Now that I’ve laid that groundwork, I’m going to give you my talking points on what I think we
should expect in 2012.

1. Unemployment numbers will remain relatively stagnant. Even if we continue to see an
improving trend, I would not expect it to be a strong enough trend to result in meaningful recovery.

2. I tend to agree with Jim Rogers on the inflation issue. The sheer amount of money the
Federal Reserve has injected into the economy cannot have a deflationary effect. Note
well – we may not see inflation outside of food and energy prices in the coming months.
But as people in lower income brackets spend a disproportionate amount of their
income on food and gasoline, they will clearly feel the effects of this.

3. And by energy, don’t forget to pay attention to your electric bills. We should anticipate
the risk of further blackouts this summer, especially in Texas, due to new EPA
regulations. The above average temperatures forecasted for Texas and the
southwestern United States this summer will exacerbate this problem.

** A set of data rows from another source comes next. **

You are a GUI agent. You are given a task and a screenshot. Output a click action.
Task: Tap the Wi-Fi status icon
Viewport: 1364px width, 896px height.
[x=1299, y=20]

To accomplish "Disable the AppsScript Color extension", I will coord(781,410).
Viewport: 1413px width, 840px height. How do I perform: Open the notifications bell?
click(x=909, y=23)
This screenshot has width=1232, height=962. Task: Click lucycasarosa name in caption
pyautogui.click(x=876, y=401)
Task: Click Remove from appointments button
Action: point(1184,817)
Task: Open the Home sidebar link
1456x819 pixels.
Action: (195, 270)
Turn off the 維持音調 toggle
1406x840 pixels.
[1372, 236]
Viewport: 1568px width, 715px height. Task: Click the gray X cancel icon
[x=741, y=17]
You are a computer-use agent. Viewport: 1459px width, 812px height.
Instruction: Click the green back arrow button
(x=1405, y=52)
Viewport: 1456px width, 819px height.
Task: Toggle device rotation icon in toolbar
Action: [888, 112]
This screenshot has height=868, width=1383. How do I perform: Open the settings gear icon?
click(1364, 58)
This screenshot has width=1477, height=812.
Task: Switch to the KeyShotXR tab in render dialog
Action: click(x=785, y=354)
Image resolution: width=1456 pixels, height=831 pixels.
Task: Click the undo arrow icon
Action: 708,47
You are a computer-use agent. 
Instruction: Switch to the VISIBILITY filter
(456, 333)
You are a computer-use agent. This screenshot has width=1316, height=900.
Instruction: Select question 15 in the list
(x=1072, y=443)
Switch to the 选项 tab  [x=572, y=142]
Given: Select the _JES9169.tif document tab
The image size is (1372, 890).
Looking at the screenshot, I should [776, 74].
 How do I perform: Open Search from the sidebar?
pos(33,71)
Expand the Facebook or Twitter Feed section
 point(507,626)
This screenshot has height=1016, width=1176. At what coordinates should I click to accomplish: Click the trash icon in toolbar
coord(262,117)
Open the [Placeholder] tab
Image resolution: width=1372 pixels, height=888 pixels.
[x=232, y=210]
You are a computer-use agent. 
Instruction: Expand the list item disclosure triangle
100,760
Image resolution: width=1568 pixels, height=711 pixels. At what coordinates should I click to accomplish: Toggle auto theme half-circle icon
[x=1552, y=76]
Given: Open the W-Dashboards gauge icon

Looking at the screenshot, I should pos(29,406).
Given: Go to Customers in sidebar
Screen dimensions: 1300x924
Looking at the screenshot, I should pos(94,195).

4. Interest rates will remain relatively low, despite inflation. As people tire of stock market
volatility, they will put their money in bonds, CDs, and other cash equivalents. This will,
theoretically, generate significant cash reserves for banks to lend money.

5. In stating this position in item four above, I am necessarily ruling out the risk of a “bank
holiday” other shock to the banking system. While you may think it odd that I need to
even mention such a possibility, I suggest you watch this two minute video
of Joe Biden discussing the risk of a bank holiday. (The fact Biden is on stage with Jon Corzine
when making these comments about bank holidays is an added bonus.) Given this is an
election year, I would be quite surprised if we had a bank holiday in 2012. My only
caveat to this would be if systemic use of leverage by major investment firms caused
them to become insolvent – like MF Global. If this were to happen to other major
investment firms, all bets are off.

6. The equity markets will remain in a state of malaise. I suspect there is a good risk of yet
another correction (i.e., a drop) in the stock markets. I say that because of the growing
lack of confidence investors have in the stock market, coupled with lower trading
volumes and growing unease over the EU debt crisis.

7. Meaningful financial reforms at the state and federal level will remain elusive. Simply
put, politicians won’t agree to reduce spending fast enough to provide substantial relief
to the growing debt and unfunded liabilities situation. I continue to believe things will
have to get much worse before there is the political will to do the things necessary to
make things better.

8. Food prices will remain on an uptrend. We will continue to need maximum yields to
feed a growing global population. Should we experience adverse weather in key
growing areas, expect further price increases and possible food shortages.

9. We should expect continued erosion of civil liberties. Both political parties continue to
push for more government involvement in our private lives as well as in our
communities, all under the auspices of keeping America safe.

I'd give myself good marks so far, although arguably my opinions in number six have not materialized.  The Dow is up about 5% for the year, thanks in large part to Friday's 2.2% increase.  Taking that out of the mix, the Dow is up roughly 2.8% for the year.  Meanwhile, inflation on average this year is running about 2.5%, meaning the Dow's increase in real terms is minimal.